| OBJECTIVE |
Rewrite the rows from the line containing "Click the mini Rimi text label" through the line containing "coord(174,1024)", replacing "Setup Guide" with "Setup Wizard" and changing nothing else.

| SOURCE DATA |

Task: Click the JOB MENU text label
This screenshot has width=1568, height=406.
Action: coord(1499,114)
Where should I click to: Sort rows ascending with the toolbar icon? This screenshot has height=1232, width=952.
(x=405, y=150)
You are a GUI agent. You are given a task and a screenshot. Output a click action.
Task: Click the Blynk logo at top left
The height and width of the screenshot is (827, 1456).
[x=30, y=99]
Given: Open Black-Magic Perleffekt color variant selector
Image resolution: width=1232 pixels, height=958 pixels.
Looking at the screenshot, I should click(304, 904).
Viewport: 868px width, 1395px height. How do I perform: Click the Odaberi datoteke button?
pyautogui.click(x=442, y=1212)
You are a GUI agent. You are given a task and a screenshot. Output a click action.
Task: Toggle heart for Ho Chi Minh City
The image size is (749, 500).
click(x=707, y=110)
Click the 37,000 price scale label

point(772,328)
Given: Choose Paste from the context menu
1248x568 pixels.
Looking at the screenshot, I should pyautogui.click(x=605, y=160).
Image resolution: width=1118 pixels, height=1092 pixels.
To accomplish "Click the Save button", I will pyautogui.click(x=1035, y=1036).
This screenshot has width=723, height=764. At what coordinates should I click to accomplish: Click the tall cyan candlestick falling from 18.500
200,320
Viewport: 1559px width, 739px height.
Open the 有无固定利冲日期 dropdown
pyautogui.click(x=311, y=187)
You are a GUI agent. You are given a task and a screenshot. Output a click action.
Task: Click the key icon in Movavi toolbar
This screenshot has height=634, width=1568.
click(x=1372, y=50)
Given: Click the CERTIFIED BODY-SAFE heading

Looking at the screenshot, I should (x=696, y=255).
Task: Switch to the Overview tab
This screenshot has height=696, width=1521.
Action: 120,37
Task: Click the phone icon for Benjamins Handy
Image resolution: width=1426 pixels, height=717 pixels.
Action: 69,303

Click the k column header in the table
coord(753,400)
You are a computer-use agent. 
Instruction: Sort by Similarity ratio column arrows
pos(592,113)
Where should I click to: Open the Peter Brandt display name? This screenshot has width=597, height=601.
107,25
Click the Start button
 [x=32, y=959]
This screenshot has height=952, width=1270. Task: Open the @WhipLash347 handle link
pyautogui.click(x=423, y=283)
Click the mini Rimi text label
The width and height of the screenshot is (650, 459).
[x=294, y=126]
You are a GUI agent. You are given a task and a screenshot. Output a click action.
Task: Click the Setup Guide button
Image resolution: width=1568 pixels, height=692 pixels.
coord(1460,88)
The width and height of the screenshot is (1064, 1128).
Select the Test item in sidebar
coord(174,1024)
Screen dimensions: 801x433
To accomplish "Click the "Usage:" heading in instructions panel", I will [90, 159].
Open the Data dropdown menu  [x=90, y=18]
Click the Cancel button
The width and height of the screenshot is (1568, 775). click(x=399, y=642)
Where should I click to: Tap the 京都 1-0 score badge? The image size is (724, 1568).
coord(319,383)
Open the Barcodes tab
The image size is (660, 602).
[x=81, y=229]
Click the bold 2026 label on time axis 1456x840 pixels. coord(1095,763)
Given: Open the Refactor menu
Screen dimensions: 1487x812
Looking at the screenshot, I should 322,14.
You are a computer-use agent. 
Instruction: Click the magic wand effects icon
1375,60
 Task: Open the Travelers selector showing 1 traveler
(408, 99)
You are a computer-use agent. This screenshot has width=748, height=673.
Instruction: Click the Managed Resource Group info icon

| OUTPUT |
Click the mini Rimi text label
The width and height of the screenshot is (650, 459).
[x=294, y=126]
You are a GUI agent. You are given a task and a screenshot. Output a click action.
Task: Click the Setup Wizard button
Image resolution: width=1568 pixels, height=692 pixels.
coord(1460,88)
The width and height of the screenshot is (1064, 1128).
Select the Test item in sidebar
coord(174,1024)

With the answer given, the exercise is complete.